REQUIREMENT
Repeat word for word the part of the forum thread below on first steel cuts with a new mill that opens with the words containing "OK, so the new" and closes with "need the Carbides.".

# A36 Steel.   New Mill 1st Cuts.  Hss? Carbide?



## countryguy (Apr 6, 2015)

OK, so the new Mill is cutting plant foam really nice...time to Graduate and I'm getting cold feet.  

The Mill: 2HP SuperMax YMC 30 taper.  
The Part:  A 6+ inch mold pattern the son needs for an Axe project.   .125 total depth on two pockets.  (2 passes for .125 )  Then a 'merge' or taper edge all the way around the larger pocket.  (images below). 

I was told that A36 was equiv to 1020 but that's not what I'm reading online?? Some say closer to 1030??   Here is my short list of Q's: 

1) I bought HSS cutters for this and now wonder if I should break out the Carbides?  I do not want to waste 2 or 3 endmills only to find out I need the Carbides.  
2) With HSS end mills do you usually cut w/ Mist or air on part.  I do not have the flood up yet. 
3) Using GWizard  HSS 5/8 end mill = IPt .003 , RPM 978 and Feed IPM of 15.57
4) Using  GWizard: Carbide/Coated . IPT  .0027  RPM 2892 Feed IPM of 40.87 (seems really fast!)

Just don't know the materials all that well yet!  Appreciate any comment or suggestions.     This is just some test stuff we wanted to do.


----------



## JimDawson (Apr 6, 2015)

PROVIDED DATA

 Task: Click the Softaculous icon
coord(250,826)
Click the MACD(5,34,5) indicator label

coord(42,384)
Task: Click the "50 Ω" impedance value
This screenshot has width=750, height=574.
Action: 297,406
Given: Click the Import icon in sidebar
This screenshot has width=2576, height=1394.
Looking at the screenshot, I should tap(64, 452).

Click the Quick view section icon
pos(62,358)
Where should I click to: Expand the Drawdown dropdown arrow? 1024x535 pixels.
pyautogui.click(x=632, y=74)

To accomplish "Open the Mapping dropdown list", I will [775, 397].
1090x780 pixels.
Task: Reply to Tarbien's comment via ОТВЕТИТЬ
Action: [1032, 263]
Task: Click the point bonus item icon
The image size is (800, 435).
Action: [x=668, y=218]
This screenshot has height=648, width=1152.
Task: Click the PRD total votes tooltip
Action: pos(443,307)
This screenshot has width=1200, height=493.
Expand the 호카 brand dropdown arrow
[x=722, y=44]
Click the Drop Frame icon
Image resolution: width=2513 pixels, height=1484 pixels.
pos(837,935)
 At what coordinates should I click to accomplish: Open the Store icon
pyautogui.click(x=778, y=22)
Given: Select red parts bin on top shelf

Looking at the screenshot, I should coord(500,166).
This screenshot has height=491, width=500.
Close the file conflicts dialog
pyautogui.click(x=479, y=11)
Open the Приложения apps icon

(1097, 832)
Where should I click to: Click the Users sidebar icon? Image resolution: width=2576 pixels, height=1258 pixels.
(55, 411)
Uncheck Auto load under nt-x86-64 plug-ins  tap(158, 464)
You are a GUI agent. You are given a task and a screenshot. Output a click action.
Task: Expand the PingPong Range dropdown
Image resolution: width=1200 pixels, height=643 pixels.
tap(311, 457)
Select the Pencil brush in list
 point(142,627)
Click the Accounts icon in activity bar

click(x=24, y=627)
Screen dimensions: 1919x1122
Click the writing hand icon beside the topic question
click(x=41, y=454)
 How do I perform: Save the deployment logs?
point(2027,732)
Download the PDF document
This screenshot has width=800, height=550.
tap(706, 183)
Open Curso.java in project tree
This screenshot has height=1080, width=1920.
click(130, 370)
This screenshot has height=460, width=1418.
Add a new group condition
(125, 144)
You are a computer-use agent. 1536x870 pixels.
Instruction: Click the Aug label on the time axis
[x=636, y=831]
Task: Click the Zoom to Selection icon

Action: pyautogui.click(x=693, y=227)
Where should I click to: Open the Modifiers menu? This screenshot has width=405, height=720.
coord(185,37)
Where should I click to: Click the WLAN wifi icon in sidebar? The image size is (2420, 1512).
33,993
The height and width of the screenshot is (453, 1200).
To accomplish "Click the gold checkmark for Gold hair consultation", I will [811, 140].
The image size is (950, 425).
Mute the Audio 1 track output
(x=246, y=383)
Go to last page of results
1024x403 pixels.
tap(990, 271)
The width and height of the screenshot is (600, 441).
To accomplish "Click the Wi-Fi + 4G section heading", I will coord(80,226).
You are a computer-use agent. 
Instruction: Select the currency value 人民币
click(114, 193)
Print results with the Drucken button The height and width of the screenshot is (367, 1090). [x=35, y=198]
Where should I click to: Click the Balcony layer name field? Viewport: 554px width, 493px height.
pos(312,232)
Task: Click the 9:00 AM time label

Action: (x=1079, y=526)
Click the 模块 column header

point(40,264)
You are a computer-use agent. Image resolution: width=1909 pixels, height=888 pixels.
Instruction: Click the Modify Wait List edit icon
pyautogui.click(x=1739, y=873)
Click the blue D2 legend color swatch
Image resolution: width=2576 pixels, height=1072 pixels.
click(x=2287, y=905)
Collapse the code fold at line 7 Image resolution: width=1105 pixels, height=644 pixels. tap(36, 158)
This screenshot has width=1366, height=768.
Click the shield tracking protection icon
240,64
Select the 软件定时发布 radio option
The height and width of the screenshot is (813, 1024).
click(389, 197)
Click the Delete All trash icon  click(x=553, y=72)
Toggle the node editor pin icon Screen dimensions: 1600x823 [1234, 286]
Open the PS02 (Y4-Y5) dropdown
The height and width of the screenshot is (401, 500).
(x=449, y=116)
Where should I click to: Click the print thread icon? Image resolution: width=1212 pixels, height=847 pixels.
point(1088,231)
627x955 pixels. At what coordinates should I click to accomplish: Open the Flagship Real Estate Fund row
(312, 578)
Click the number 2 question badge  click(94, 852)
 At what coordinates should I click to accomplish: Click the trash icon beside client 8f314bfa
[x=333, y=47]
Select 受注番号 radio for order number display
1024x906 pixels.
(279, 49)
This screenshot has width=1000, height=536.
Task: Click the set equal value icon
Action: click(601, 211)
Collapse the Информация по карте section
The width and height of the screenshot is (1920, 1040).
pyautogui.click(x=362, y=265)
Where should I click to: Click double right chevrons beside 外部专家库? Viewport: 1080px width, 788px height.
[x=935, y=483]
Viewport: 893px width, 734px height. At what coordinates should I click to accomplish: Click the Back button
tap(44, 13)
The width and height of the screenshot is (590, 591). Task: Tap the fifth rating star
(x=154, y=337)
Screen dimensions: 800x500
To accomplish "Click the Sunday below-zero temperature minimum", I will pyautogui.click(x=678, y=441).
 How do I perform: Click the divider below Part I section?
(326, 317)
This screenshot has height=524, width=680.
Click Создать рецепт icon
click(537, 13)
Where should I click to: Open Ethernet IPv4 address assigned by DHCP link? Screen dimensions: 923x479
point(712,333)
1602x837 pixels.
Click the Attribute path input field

COMPLETED TASK
OK, so the new Mill is cutting plant foam really nice...time to Graduate and I'm getting cold feet.  

The Mill: 2HP SuperMax YMC 30 taper.  
The Part:  A 6+ inch mold pattern the son needs for an Axe project.   .125 total depth on two pockets.  (2 passes for .125 )  Then a 'merge' or taper edge all the way around the larger pocket.  (images below). 

I was told that A36 was equiv to 1020 but that's not what I'm reading online?? Some say closer to 1030??   Here is my short list of Q's: 

1) I bought HSS cutters for this and now wonder if I should break out the Carbides?  I do not want to waste 2 or 3 endmills only to find out I need the Carbides.